フレームワーク側に文字列を管理するような機能がなさそうなので、ResourceBundle
クラスを使用して、Javaの標準的な方法で読み込みを行います。
- string.propertiesの配置
リソースフォルダ以下に文字列用のプロパティファイルを追加します。
titleAndroidApiLevelDialog=Android API Level
- プロパティファイルを読み込み
ResourceBundle
クラスは文字列をキーにして値を取得するインターフェースになっています。
せっかくなので、Kotlinのデリゲートプロパティを使い、変数として参照できるようにしてみました。
// プロパティファイルをマップに変換する
internal fun bundleAsMap(propPath: String): Map<String, String> {
return ResourceBundle.getBundle(propPath).run {
keys.asSequence().associate{ it to getString(it) }
}
}
// フィールド名をキーにマップから値を取得するようにする
class StringBundle(private val stringMap: Map<String, String>) {
// string.propertiesのキーと変数名を合わせる必要あり
val titleAndroidApiLevelDialog by stringMap
}
val stringBundle: StringBundle by lazy { StringBundle(bundleAsMap("strings")) }
- 文字列リソースの参照
// ダイアログの初期化
fun init(dialog: AndroidApiLevelDialog) {
dialog.apply {
initAppearance()
// その他初期化
}
}
// ダイアログの外観の初期化
private fun AndroidApiLevelDialog.initAppearance() {
title = stringBundle.titleAndroidApiLevelDialog // ダイアログのタイトルの設定
}
量の多くない文字列リソースなら上記の方法で簡単に使えるようになるのではないかと思います。
その他
JSONファイルの読み込み
標準でGsonが使えるので、特に理由がなければJSONの読み込みにはこのライブラリを使用することをおすすめします。
プラグインで表示しているAPI一覧のデータはJSONファイルにしています。
当初、このJSONファイルを読み込む際にSquare製のMoshi
というライブラリを追加し、使おうとしていました。
しかし、MacのAndroid Studio1.3環境でAPI一覧ダイアログを表示しようとしたところ、プラグインがクラッシュする問題がありました。

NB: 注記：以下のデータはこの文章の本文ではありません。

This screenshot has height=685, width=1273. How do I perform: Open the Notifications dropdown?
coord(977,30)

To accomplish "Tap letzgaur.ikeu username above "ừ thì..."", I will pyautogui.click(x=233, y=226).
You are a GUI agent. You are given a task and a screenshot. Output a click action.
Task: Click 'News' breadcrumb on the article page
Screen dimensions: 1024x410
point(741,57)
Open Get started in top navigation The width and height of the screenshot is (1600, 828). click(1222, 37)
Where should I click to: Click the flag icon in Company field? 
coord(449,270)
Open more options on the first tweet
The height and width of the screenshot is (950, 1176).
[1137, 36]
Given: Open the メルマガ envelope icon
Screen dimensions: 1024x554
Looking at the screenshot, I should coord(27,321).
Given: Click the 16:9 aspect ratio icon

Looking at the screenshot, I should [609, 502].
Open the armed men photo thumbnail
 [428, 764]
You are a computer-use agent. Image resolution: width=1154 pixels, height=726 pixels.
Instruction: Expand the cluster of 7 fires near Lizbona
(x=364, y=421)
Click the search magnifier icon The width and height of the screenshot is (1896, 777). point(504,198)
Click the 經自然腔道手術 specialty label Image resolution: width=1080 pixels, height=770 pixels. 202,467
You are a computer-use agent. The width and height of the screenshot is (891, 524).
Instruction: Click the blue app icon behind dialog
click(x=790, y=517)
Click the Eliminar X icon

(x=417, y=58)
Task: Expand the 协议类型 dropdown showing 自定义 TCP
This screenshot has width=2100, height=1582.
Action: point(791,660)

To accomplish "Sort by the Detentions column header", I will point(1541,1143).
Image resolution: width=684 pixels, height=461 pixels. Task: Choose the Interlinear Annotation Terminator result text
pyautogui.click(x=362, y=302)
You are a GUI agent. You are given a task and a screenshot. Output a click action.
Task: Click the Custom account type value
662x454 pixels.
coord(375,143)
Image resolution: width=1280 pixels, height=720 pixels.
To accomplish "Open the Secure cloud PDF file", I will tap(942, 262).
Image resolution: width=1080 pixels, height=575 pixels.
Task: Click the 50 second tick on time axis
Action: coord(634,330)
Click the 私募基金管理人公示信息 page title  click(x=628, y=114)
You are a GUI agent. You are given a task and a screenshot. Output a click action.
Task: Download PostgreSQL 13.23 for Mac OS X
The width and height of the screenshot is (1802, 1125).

READMEに特に書いてなかったので気にしていなかったのですが、Moshiを使うにはJava7以上が必要でした。
Android Studio向けのプラグインの場合、外部ライブラリを追加する際はJava7以上を要求していないか確認したほうがいいでしょう。
フルKotlinで書くことはできませんでしたが、委譲することでJavaのコードをほぼ書かなくてよくなり、
快適に開発することができました。Androidアプリの開発だけでなく、プラグインの開発でも便利なので使ってみてはいかがでしょうか。